The Guardrails tab is where you manage all the safety rules that protect your bots. A guardrail is a condition that evaluates user inputs or bot outputs and takes action when the condition is met. Guardrails are the primary defense mechanism that prevents edge cases from recurring.

Rylvo supports 10 guardrail types, each designed for a specific safety domain:

Input Filter evaluates user messages before they reach the bot. It can block toxic language, prevent prompt injection attempts, reject off-topic questions, or enforce input format requirements. Input filters act as a first line of defense, stopping harmful inputs before the bot ever sees them.

Output Filter evaluates bot responses before they are delivered to the user. It can block responses that contain forbidden phrases, enforce length limits, prevent off-brand messaging, or reject responses that fail quality checks. Output filters catch problems at the final stage before the user sees them.

Fact Check requires that bot responses include citations to knowledge base evidence. If the bot generates a factual claim without retrieving supporting evidence, the fact-check guardrail can block the response or flag it for review. This is the most effective defense against hallucination.

Policy Check enforces company-specific policies. You define the policy rules — for example, "never promise refunds," "always include a disclaimer for medical advice," or "do not discuss competitor products" — and the policy-check guardrail evaluates every response against these rules.

Escalation Override forces a human handoff when specific conditions are met. Unlike normal escalation rules that the bot decides, escalation-override is an absolute mandate. If the condition matches, the bot must escalate regardless of what it thinks. This is the ultimate safety net for situations where bot autonomy is not appropriate.

Tone Check enforces brand voice and communication standards. It evaluates whether the bot's response matches your desired tone — professional, friendly, empathetic, concise — and can rewrite responses that deviate. This ensures consistency across all bot interactions.

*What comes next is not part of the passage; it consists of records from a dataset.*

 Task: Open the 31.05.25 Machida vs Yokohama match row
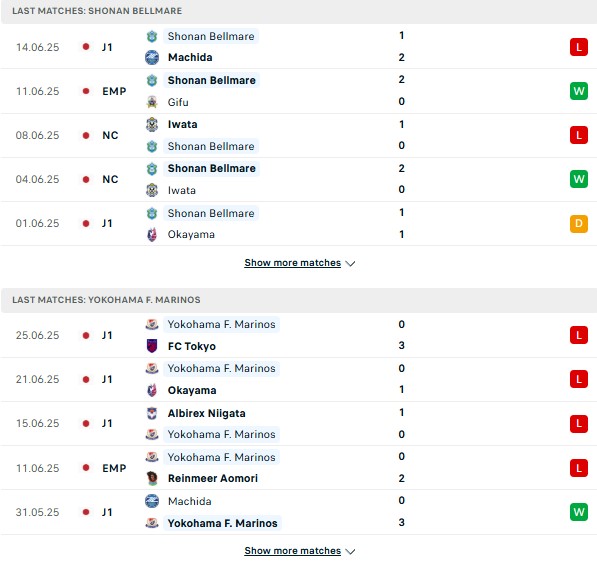[298, 512]
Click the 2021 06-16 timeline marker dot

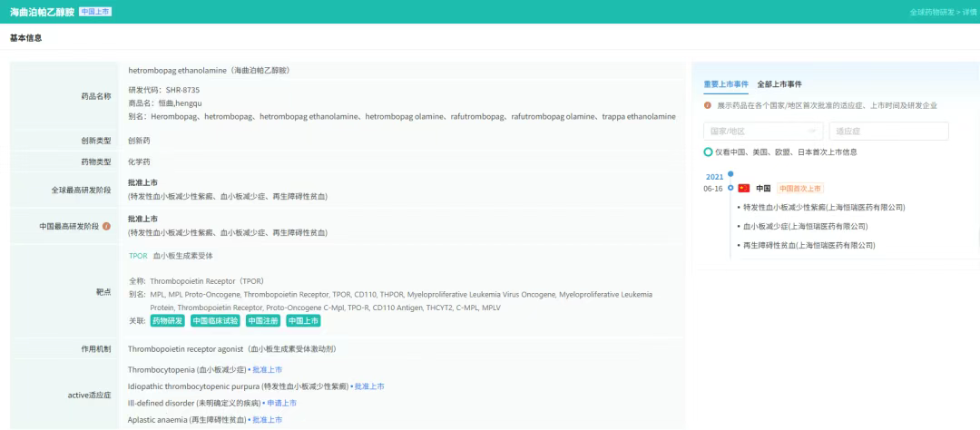(730, 188)
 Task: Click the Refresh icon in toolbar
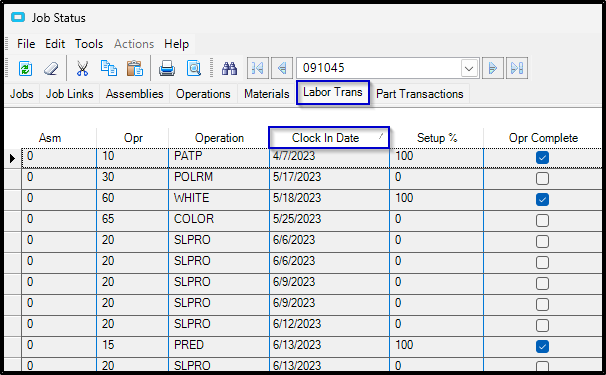pyautogui.click(x=26, y=69)
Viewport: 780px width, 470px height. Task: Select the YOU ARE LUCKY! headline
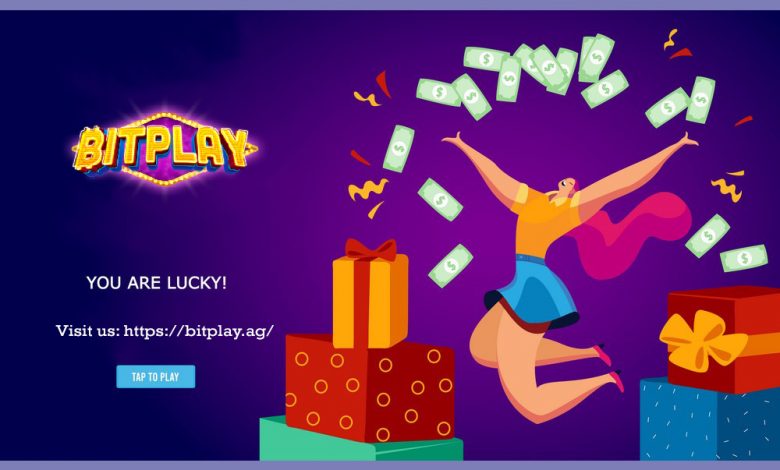point(157,283)
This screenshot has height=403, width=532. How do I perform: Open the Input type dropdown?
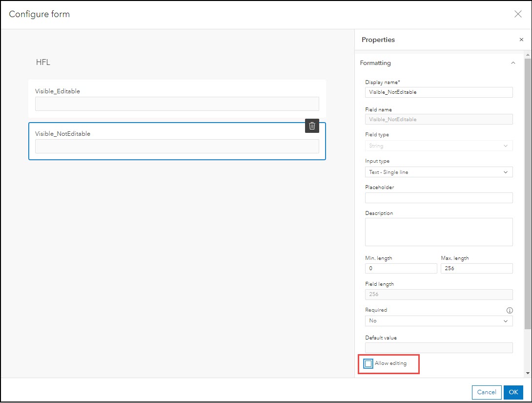pos(438,172)
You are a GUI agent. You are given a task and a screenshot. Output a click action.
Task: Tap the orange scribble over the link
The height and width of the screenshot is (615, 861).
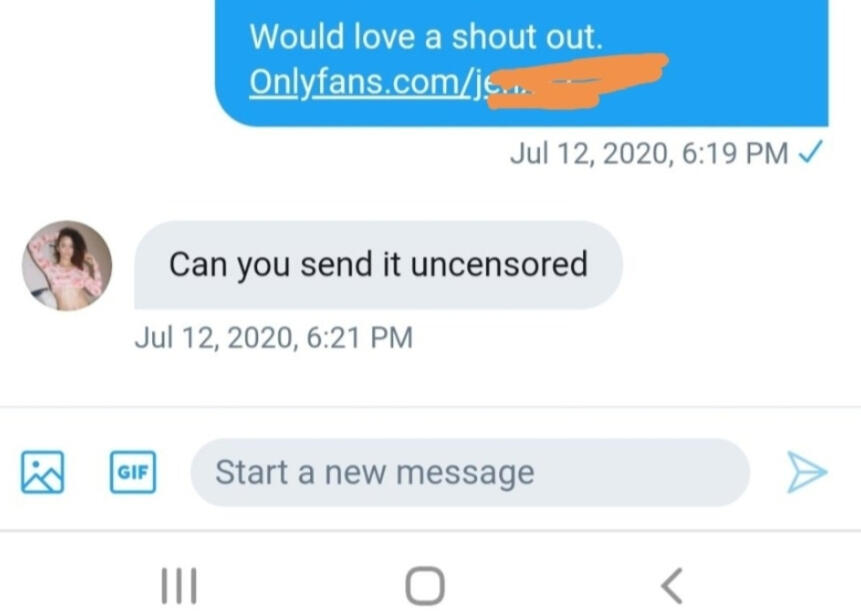(x=577, y=81)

PII Detection scrubs sensitive personal information from both inputs and outputs. It detects social security numbers, credit card numbers, email addresses, phone numbers, and other personally identifiable information. When detected, it can block the message, redact the sensitive data, or escalate for review.

Loop Breaker detects when a conversation is going in circles. If the bot repeats the same response pattern multiple times, the loop breaker triggers an escalation. This prevents frustrating infinite loops where the user and bot talk past each other.

Tool Gate validates that the bot is using the right tools for the right reasons. It checks tool selection confidence, verifies that required tools were called, and flags suspicious tool usage patterns. This prevents the bot from calling irrelevant tools or missing necessary ones.

Custom allows you to define your own guardrail logic with completely custom conditions and behaviors. This is for specialized use cases that do not fit the standard guardrail types.

Each guardrail has five possible actions:

Block prevents the response and returns a fallback message to the user. This is the strongest action, used for serious violations where the bot should not respond at all.

Warn flags the response for review but allows it through. This is for moderate concerns where the response might be acceptable but warrants operator attention.

Rewrite automatically modifies the response to comply with the guardrail rule. This is for tone violations or minor policy issues where a small change makes the response acceptable.

Escalate triggers a human handoff. This is for situations where the bot should not handle the conversation alone.

Log records the guardrail trigger without intervening. This is for monitoring and analytics where you want to track patterns without changing behavior.

Every guardrail includes a fallback message — the text shown to the user when the guardrail blocks or escalates. Good fallback messages are polite, helpful, and explain what is happening without confusing the user.

The Guardrails tab also includes version history. Every time a guardrail is edited, an immutable version snapshot is created. You can view the full history, see diff views showing exactly what changed, and restore any previous version with a single click. This gives you the confidence to experiment with guardrail tuning, knowing you can always roll back.

Red Team Tab: Proactive Adversarial Testing

While the Edge Cases tab catches failures that have already happened, the Red Team tab proactively finds weaknesses before they cause problems. Red teaming is the practice of simulating adversarial attacks against your bot to discover vulnerabilities.

The Red Team tab lets you configure and run adversarial test campaigns against any bot. You select the target bot, choose which attack strategies to use, set the number of tests per strategy, and optionally include prompt injection attempts and custom instructions.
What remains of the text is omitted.